* _Document_
Here, the Court need not decide whether plaintiff's primary duty (or even customary and regular duty) includes exercising discretion and independent judgment because, for reasons discussed below, genuine disputes of material fact exist concerning whether Plaintiff's duties were directly related to the management or general business operations of STC's customers.
The Fifth Circuit has explained the distinction between work related and unrelated to management or general business operations:
[T]he relevant distinction is between those employees whose primary duty is administering the business affairs of the enterprise [and] those whose primary duty is producing the commodity or commodities, whether goods or services, that the enterprise exists to produce and market. Other circuits have thought to label this distinction as the administrative-production dichotomy, under which production employees (whose job it is to generate the product or service the business offers to the public) will not qualify for the exemption. . . . [T]he line between administrative and production jobs is not a clear one . . . .Dewan v. M-I, L.L.C., 858 F.3d 331, 336 (5th Cir. 2017) (internal quotation marks and sources omitted).
Deciding whether an employee's duties are directly related to the management or general business operations of the employer or employer's customers not only requires a fact finder to determine the employee's duties, it also requires analysis of "how the work directly relates to certain parts of the employer's business" or the employer's customers' businesses. Id. at 334.
C. There is a genuine dispute surrounding whether Plaintiff customarily and regularly performed work directly related to the management or general business operations of STC's customers.
Deciding whether Plaintiff customarily and regularly performed exempt duties cannot be resolved without making inferences from the evidence that are subject to genuine dispute. While Plaintiff's duties are relatively undisputed, the parties do dispute the time Plaintiff devoted to each duty and, more important, the relation of each duty to the management or general business operations of either STC or its customers. In that respect, there is a dearth of competent summary judgment evidence concerning the management and business operations of both STC and its customers.
See Smith v. City of Jackson, Miss., 954 F.2d 296, 298 (5th Cir. 1992) ("[H]istorical facts regarding the employment history, and inferences based on these facts, are reviewed under the factual standard[.]").
STC first posits, generally, that Plaintiff qualifies for the administrative exemption because he customarily and regularly advised or consulted STC's customers. [Doc. No. 26-1, p. 16]. STC maintains, and supplies evidence supporting, that its clients "are oil exploration and development companies who operate oil rigs and well sites," and that Plaintiff represented STC at the well site and provided measurement and logging services to STC's clients. Id. at 17.

* _Provided entries_

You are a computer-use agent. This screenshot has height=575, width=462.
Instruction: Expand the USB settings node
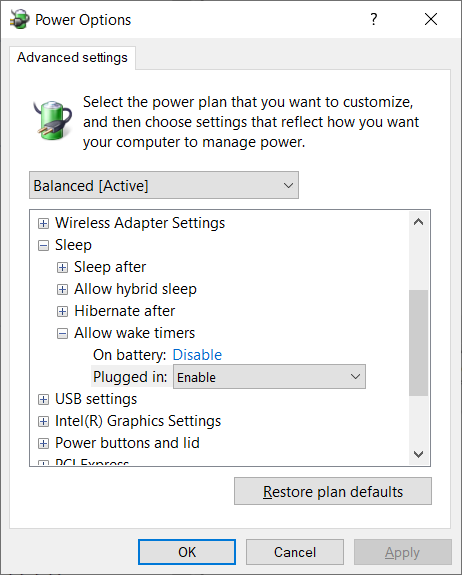pos(43,399)
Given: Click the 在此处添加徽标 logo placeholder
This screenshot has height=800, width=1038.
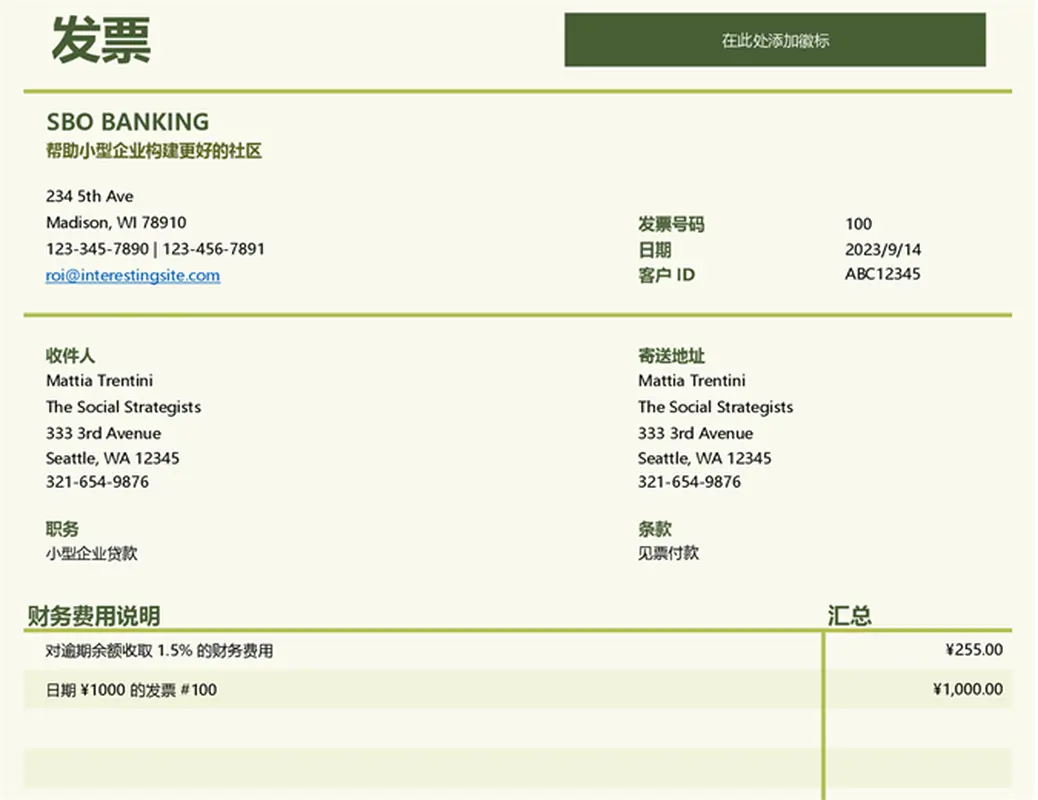Looking at the screenshot, I should pyautogui.click(x=776, y=40).
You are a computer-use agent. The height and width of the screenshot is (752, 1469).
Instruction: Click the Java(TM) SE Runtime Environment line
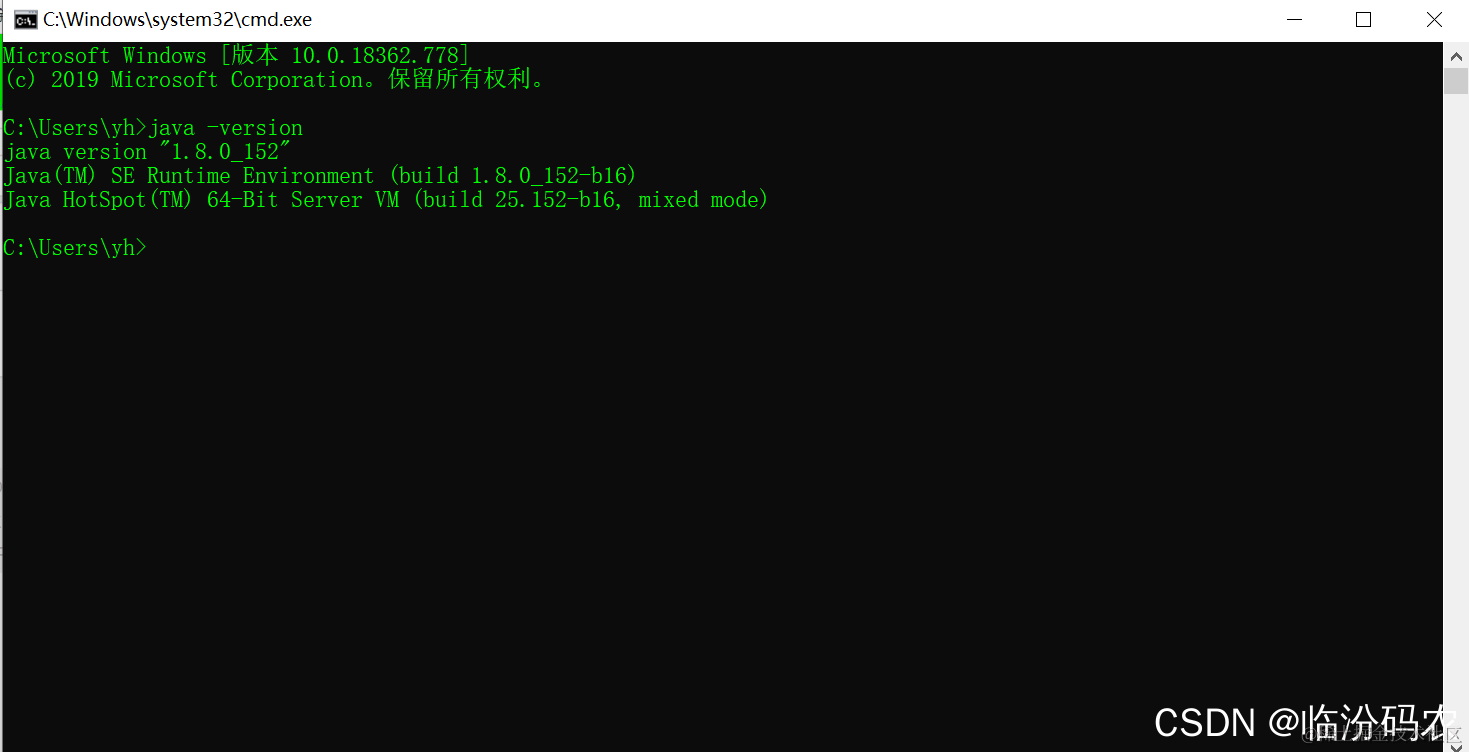[x=320, y=176]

* _Tasks to carry out_
(1) Update the records starting with the line that contains "You are a computer-use agent. The" and going on through the end of the records, replacing "Click" with "Select" and keeping everything else the same. Leave the pictures out of your answer.
(2) Write what comes next in the court's discussion of the administrative exemption, picking up after its last sentence.
The records are unrelated to the text.

* _Responses for each task_
(1)
You are a computer-use agent. The height and width of the screenshot is (752, 1469).
Instruction: Select the Java(TM) SE Runtime Environment line
[x=320, y=176]

(2)
Under 29 C.F.R. § 541.201(c), "employees acting as advisers or consultants to their employer's clients or customers (as tax experts or financial consultants, for example) may be exempt." In Dewan, the Fifth Circuit set forth guidance on determining the duties an employee must perform to meet the exemption: "[T]he focus is not on a general concept of advice or consultancy but rather on policy determinations for how a business should be run or run more efficiently." Dewan, 858 F.3d at 337-38 (internal quotations marks and quoted source omitted). "Generally, this requires an exempt employee to participate in important staff functions of the . . . employer's clients or customers as opposed to the production functions." Id.
Here, Plaintiff was clearly not a tax expert or financial consultant while working at STC. See 29 C.F.R. § 541.201(c). Moreover, STC cites no evidence that Plaintiff made policy determinations for how STC's customers should run their businesses or that Plaintiff participated in the customers' important staff functions. Plaintiff did regularly communicate with certain representatives of STC's customers, [Doc. No. 39-2, p. 8-9, 34], but he avers that he "was never asked how the clients' businesses could run better or more efficiently and, if asked for such advice, [he] would not have given it because that was not [his] job." [Doc. No. 39-3, p. 3]. Rather, he avers that he "merely gathered, tabulated, and distributed the information STC sold to its clients so they could extract oil at well sites." Id. at 2.
See U.S. Dep't of Labor, Wage & Hour Div., Op. Letter (Sept. 12, 1997) (the relevant regulation is not directed at "merely providing information in the course of the customer's daily business operation.").
As STC supplies little evidence detailing its customers' management or business operations, it is difficult to ascertain the extent to which Plaintiff advised or consulted the customers. While Plaintiff did arguably provide some advice to STC's customers, a reasonable fact finder could conclude that Plaintiff's advice was intertwined with the very service STC produced and provided to those customers . . . as opposed to evidence that Plaintiff administered the customers' business affairs or advised them on policy.
For instance, STC claims that its "clients operate oil rigs" and cites Plaintiff's deposition for support. [Doc. No. 26-1, p. 18]. Plaintiff averred in deposition that STC serviced "exploration and development" companies. [Doc. No. 39-2, p. 47].
See Dewan, 858 F.3d at 336 (holding that the district court erred in granting summary judgment on the issue of whether the plaintiffs' work could be classified as directly related to the general business operations of the employer's customers even where evidence showed that the plaintiffs' work required continuous and regular contact with company men at the drilling location and the plaintiffs provided recommendations, anticipated the customer's concerns with drilling mud, and addressed those concerns on the employer's behalf).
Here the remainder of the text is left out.